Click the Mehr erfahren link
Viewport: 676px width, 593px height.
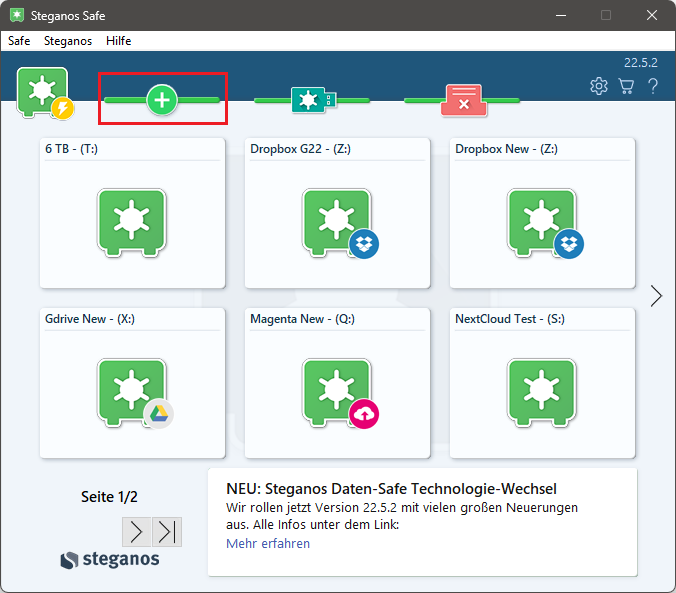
...
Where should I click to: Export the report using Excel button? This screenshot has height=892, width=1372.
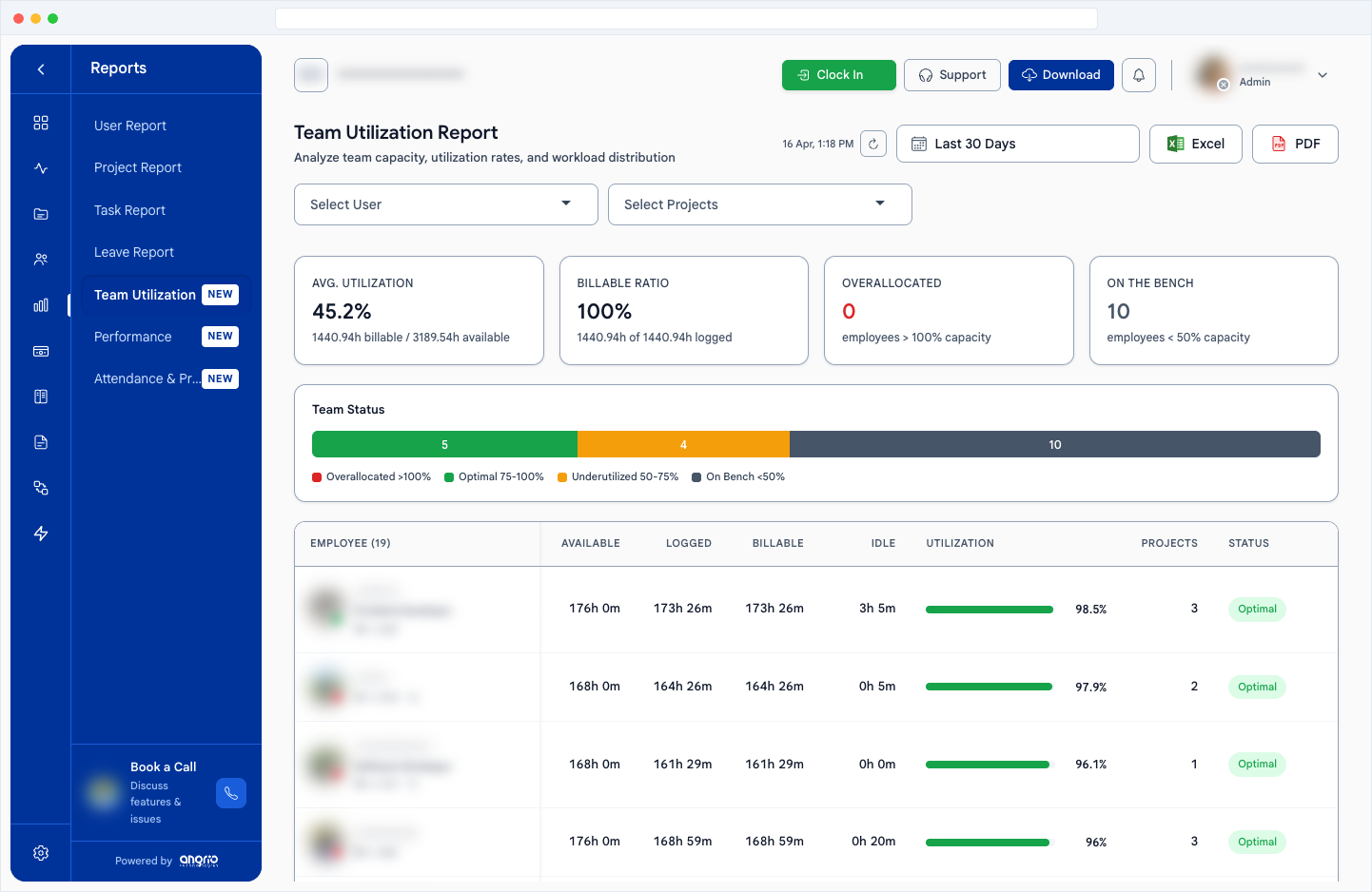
...
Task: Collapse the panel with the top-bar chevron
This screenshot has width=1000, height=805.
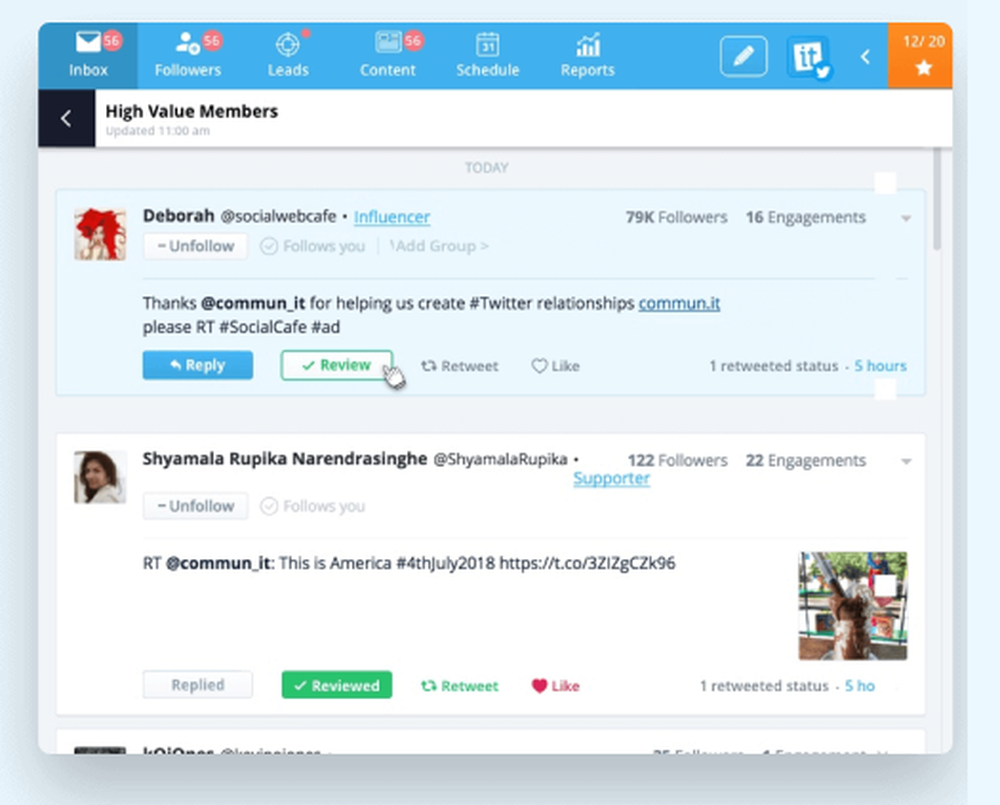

→ **Task**
Filter the entries down to the lines with the word "height" in them, and copy those lines.

→ **Completed exercise**
Viewport: 676px width, 593px height.
Where should I click to: Export the report using Excel button? This screenshot has height=892, width=1372.
This screenshot has width=1000, height=805.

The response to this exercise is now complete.